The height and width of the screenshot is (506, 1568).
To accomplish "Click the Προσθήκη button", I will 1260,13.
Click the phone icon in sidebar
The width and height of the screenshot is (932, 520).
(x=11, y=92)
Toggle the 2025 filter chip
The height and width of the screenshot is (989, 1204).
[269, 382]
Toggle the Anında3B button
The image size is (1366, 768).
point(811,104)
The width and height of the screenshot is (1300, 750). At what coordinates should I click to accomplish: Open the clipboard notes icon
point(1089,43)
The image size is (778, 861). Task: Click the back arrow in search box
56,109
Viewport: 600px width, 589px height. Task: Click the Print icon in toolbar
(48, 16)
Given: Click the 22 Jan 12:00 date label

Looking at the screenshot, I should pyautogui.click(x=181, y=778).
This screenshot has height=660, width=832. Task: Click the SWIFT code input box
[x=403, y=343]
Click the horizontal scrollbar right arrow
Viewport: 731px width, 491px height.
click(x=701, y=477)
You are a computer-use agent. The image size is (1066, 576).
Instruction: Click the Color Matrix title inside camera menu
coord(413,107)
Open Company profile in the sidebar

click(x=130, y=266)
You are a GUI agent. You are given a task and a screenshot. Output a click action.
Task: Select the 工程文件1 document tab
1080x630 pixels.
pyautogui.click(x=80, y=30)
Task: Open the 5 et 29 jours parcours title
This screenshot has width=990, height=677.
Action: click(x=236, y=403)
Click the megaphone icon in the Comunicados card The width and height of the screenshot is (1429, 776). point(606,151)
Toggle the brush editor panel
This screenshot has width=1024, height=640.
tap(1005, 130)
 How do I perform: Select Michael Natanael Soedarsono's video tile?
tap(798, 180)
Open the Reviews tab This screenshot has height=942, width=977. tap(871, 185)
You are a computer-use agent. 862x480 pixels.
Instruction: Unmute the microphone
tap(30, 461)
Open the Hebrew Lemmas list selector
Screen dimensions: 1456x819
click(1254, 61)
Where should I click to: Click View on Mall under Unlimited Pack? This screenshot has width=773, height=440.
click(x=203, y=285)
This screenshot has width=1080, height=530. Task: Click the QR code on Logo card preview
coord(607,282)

***

_Instructions to follow_
Find "This screenshot has width=1080, height=530." in the entries above, then repeat its line and all lines after it exactly, down to the last line.

_Your solution_
This screenshot has width=1080, height=530. Task: Click the QR code on Logo card preview
coord(607,282)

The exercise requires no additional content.